Classifying malwares for identification of author groups
- Authors
- Hong, Jiwon; Park, Sanghyun; Kim, Sang-Wook; Kim, Dongphil; Kim, Wonho
- Issue Date
- Feb-2018
- Publisher
- WILEY
- Keywords
- dynamic analysis; feature extraction; malware classification; static analysis
- Citation
- CONCURRENCY AND COMPUTATION-PRACTICE & EXPERIENCE, v.30, no.3
- Indexed
- SCIE
SCOPUS
- Journal Title
- CONCURRENCY AND COMPUTATION-PRACTICE & EXPERIENCE
- Volume
- 30
- Number
- 3
- URI
- https://scholarworks.bwise.kr/hanyang/handle/2021.sw.hanyang/150625
- DOI
- 10.1002/cpe.4197
- ISSN
- 1532-0626
- Abstract
- Malwares are growing exponentially in number, and authors of malwares are continuously releasing new ones. Malwares developed by the same author group might have similar signatures. For a number of applications including digital forensic and law enforcement, such characteristics can be used to determine which author group is likely to have released a given malware.
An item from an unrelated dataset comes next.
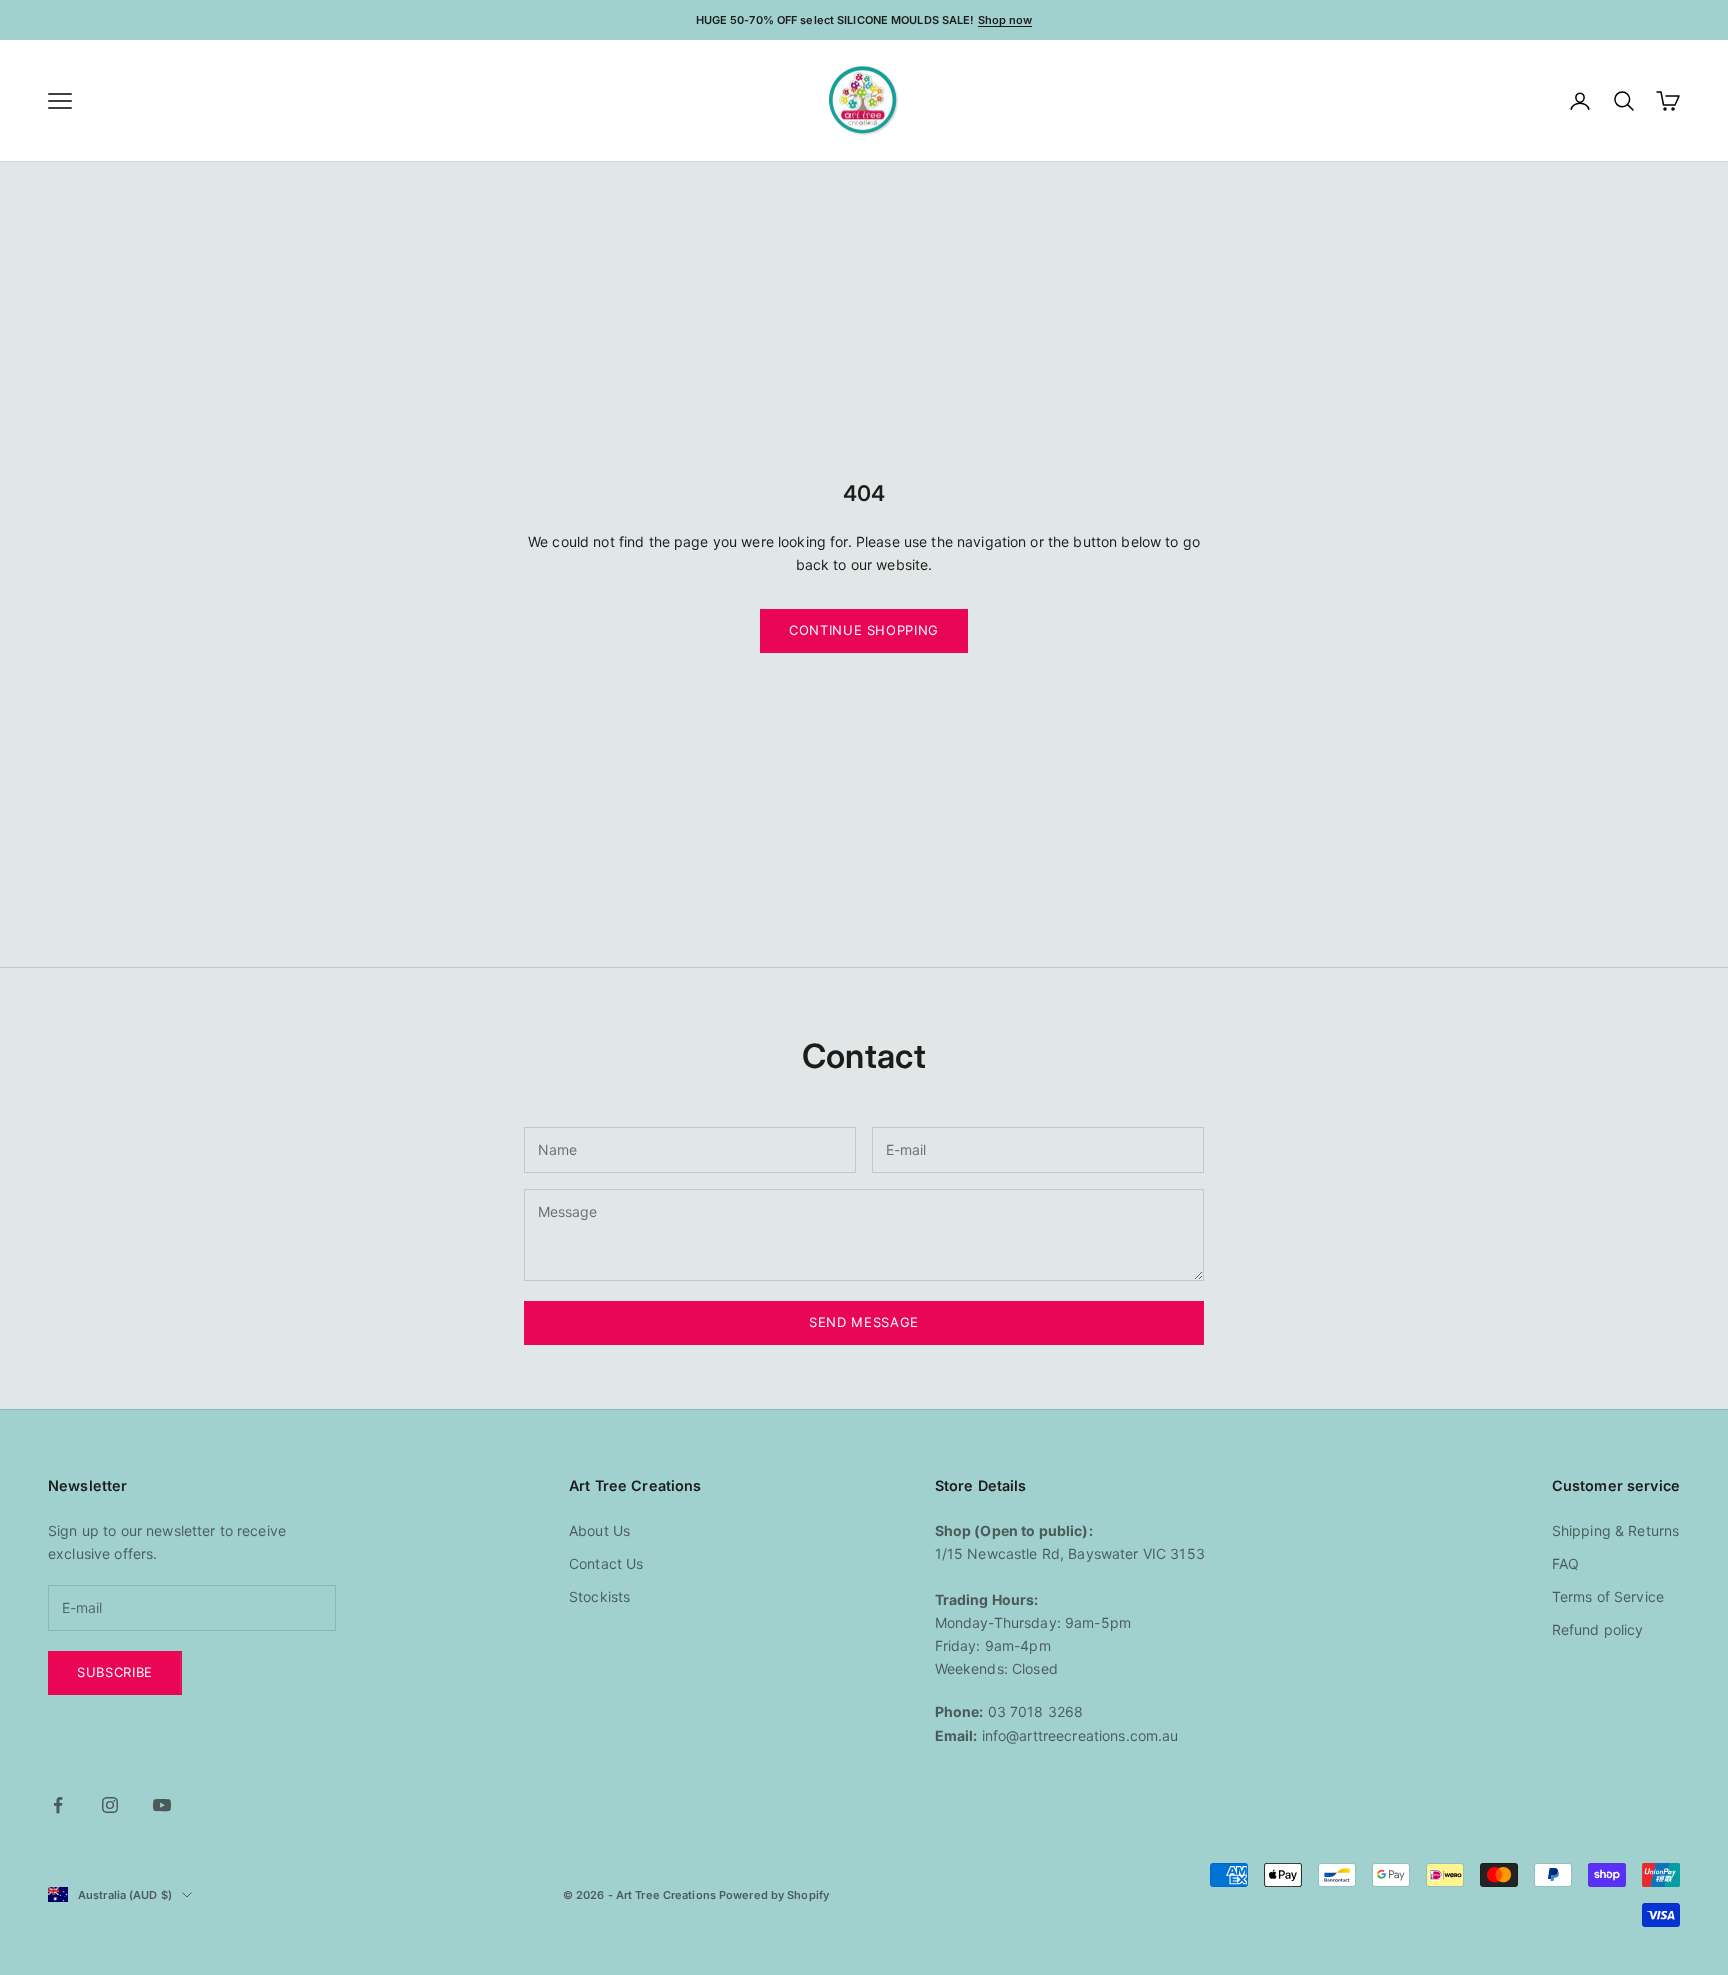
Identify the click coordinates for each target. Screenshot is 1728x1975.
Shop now (1005, 20)
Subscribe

In this paper, we describe a new type of classification that identifies which group of authors is most likely to have developed a given malware. We identify and verify a set of various features obtained through static and dynamic analyses of malwares and exploit them for classification. We evaluate our approach through extensive experiments with a real-world dataset labeled by a group of domain experts. The results show that our approach is effective and provides good accuracy in malware classification.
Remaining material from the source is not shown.